Provided data Start Marker

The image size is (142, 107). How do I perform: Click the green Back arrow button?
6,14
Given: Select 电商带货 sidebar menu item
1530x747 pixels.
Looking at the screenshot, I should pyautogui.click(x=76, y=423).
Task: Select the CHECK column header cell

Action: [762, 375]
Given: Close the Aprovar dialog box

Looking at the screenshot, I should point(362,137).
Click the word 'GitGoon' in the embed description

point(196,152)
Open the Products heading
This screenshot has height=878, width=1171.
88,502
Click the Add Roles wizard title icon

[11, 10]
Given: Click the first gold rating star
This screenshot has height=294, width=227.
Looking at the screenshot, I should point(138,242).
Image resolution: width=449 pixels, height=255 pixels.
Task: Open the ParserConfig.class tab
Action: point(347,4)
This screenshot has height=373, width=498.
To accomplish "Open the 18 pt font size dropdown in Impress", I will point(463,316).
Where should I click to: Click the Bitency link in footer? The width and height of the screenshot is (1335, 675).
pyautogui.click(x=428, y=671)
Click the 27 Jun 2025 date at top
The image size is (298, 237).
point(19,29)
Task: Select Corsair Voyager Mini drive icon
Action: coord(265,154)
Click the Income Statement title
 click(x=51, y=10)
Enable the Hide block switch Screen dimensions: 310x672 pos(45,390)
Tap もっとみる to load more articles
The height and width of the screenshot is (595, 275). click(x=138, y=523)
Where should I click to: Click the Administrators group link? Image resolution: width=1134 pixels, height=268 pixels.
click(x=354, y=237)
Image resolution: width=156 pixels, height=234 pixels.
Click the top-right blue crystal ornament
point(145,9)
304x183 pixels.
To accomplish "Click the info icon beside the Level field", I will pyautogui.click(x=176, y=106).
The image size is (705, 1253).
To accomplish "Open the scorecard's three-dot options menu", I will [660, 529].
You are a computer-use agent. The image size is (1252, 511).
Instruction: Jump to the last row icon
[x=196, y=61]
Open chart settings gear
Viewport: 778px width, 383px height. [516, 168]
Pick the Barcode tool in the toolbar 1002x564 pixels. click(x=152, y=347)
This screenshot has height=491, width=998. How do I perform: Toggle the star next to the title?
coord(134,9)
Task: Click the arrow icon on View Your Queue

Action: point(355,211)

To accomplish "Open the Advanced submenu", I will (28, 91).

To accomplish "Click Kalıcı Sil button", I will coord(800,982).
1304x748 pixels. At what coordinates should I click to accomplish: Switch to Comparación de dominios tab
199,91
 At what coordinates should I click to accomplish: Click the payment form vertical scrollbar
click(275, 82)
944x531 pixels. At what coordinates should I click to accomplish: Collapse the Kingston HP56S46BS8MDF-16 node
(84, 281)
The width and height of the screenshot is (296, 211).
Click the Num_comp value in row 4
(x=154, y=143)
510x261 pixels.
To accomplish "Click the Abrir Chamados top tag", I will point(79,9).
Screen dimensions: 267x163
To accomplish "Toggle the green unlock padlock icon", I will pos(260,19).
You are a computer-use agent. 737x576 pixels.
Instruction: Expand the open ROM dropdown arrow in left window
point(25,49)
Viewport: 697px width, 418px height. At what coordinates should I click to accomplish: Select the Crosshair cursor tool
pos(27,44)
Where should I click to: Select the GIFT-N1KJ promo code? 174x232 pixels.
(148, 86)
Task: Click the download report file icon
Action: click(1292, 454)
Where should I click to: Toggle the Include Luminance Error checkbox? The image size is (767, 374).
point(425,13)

Provided data End Marker

Tally the lines of the listing above that include the string "dimensions". Provide the total alone.

**Output**: 2